According to a Wired report on Friday, multiple users have confirmed that upgrading from macOS 10.13.0 High Sierra to the latest version 10.13.1, released at the end of October, disables Apple’s security patch for the root user login flaw.
In particular, users running macOS 10.13.0 who downloaded and installed the security update released on Wednesday say the root bug reappears after upgrading to macOS 10.13.1. To make matters even worse, two people who attempted to reinstall the patch after upgrading to macOS 10.13.1 say the root login bug persists until the device is rebooted. However, Apple’s official documentation does not say a reboot is required to install the patch.
In a statement, MalwareBytes security researcher Thomas Reed said:
“I installed the update again from the App Store, and verified that I could still trigger the bug. That is bad, bad, bad. Anyone who hasn’t yet updated to 10.13.1, they’re now in the pipeline headed straight for this issue.”
Reed also noted that a lot of Mac owners will go months at a time before restarting their computers, meaning that the bug could linger.
Earlier this week a bug was discovered that allows anyone to log in to a Mac running High Sierra as its “root” System Administrator, without first requiring a password. Within 24 hours, Apple pushed out Security Update 2017-001 patch via the Mac App Store.

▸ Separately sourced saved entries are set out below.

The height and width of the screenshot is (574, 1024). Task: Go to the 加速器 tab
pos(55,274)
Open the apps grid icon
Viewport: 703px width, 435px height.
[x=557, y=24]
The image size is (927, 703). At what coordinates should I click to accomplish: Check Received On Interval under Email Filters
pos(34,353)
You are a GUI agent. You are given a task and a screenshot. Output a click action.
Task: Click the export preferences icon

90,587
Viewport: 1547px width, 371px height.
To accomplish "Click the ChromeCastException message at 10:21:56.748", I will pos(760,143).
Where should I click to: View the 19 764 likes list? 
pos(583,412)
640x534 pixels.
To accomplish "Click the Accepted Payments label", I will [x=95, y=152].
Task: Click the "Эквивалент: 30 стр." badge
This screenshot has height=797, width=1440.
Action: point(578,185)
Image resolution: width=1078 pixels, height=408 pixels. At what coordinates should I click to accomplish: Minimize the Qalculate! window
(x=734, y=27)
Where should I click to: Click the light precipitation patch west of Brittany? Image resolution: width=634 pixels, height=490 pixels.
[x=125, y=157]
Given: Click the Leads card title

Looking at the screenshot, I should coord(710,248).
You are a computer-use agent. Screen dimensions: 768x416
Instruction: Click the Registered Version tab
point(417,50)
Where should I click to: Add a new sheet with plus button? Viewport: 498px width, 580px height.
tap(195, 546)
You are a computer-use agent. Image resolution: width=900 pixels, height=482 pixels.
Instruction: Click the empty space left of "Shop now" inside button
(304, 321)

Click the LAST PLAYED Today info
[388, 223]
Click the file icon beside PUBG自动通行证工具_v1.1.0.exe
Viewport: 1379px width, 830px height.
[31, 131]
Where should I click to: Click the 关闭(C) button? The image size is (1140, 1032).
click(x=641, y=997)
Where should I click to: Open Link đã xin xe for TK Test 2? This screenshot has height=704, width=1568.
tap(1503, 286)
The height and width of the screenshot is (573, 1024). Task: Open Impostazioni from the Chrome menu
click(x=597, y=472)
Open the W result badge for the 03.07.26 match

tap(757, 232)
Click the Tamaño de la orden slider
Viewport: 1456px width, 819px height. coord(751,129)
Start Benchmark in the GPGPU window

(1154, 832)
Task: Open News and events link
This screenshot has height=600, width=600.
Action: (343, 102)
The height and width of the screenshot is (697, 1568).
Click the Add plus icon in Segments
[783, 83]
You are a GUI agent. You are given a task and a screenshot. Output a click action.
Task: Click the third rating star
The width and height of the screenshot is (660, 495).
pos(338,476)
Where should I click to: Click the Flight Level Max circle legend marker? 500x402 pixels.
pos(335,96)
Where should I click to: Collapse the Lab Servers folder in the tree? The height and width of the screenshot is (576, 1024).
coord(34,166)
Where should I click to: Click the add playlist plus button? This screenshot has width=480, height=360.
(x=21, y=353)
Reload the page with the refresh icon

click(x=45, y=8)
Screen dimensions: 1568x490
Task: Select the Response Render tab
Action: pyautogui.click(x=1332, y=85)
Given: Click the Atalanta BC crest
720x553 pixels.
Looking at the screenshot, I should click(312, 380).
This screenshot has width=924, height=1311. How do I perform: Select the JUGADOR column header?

However, the patch introduced its own problems as users had issues authenticating or connecting to file shares on their Mac. Apple quickly posted a Terminal-based fix to its support pages before reissuing the security patch with a permanent solution a few hours later.
While this issue is not as damaging as the original root user bug, the glitch in Apple’s security patch is unusually sloppy for the tech giant.